Diantara hak persaudaraan lainnya adalah larangan mengkafirkan saudara kita atas suatu dosa yang dia lakukan. Pembahasan ini memang khusus kepada saudara yang kita menjalin hubungan dengannya karena Allah. Masalah mengkafirkan orang sudah menjamur. Dulu, penyakit mengkafirkan orang adalah penyakitnya kelompok mu’tadi’ah, orang-orang ahli bid’ah yang gemar mengkafirkan orang. Sangat disayangkan, sekarangpun kita gemar mengkafirkan orang.
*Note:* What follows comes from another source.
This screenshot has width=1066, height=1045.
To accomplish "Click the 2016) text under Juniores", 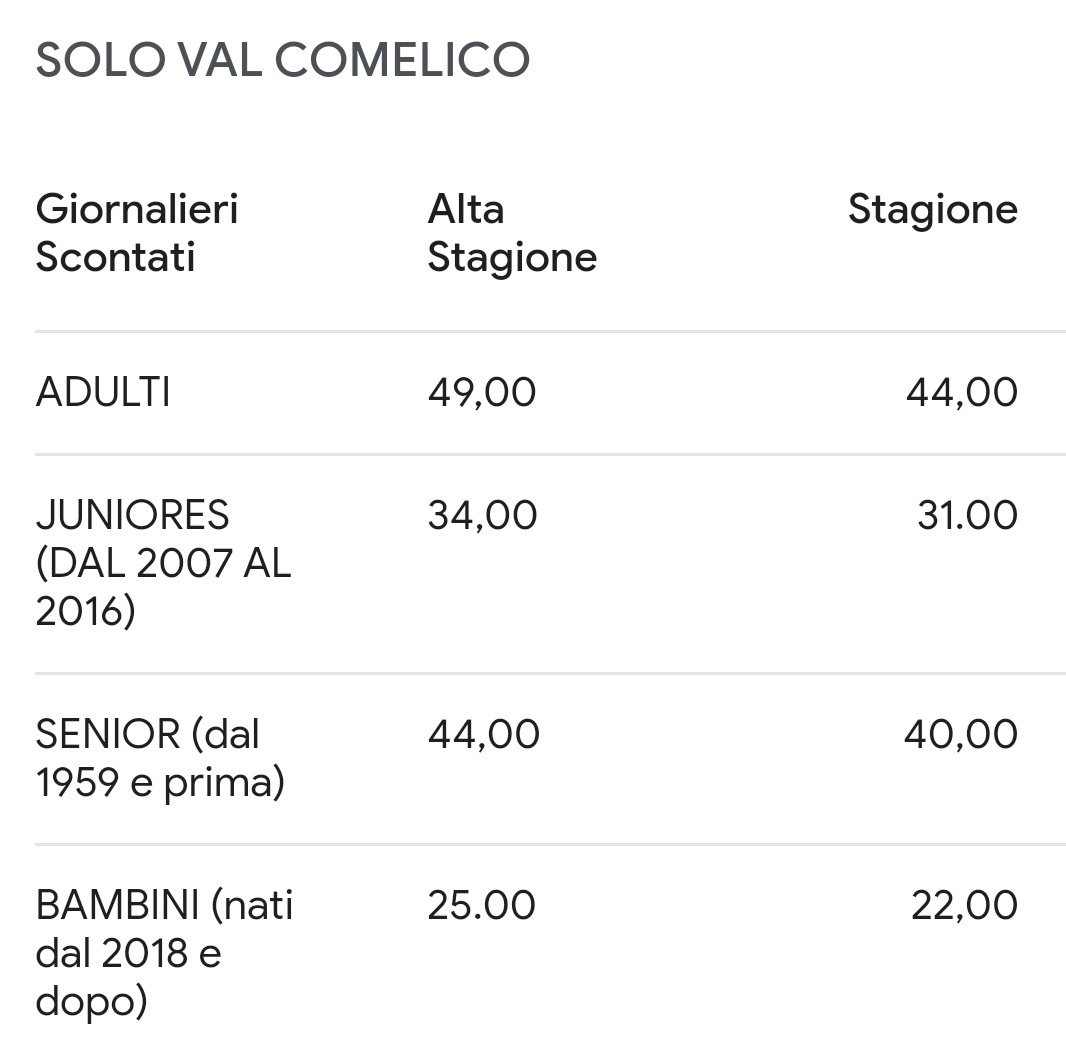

Kita tertular dengan ahli bid’ah yang mengkafirkan orang, padahal dulu ini hanya penyakit ahli bid’ah, mengkafirkan orang yang gemar tawassul, mengkafirkan orang yang ziarah kubur, itu penyakit mereka. Sekarang pun kita dengan mudah mengkafirkan orang lain. Berbeda aliran sedikit, menuduh kafir. Dalam sebuah riwayat, “man kaffara mu’minat fa kad kaffar”. Orang yang mengkafirkan seorang mukmin maka dia yang kafir. Tidak boleh orang mengkafirkan orang atau kelompok lain. Hal tersebut adalah salah satu perkara yang berat dalam agama. wallahu ‘alam bishshawab.
Disarikan dari Kajian Kitab AlMukhtar Minal Anwar Fii Sohbatil Akhyar oleh Habib Ahmad Bin Novel Bin Salim Bin Jindan
الحمدلله…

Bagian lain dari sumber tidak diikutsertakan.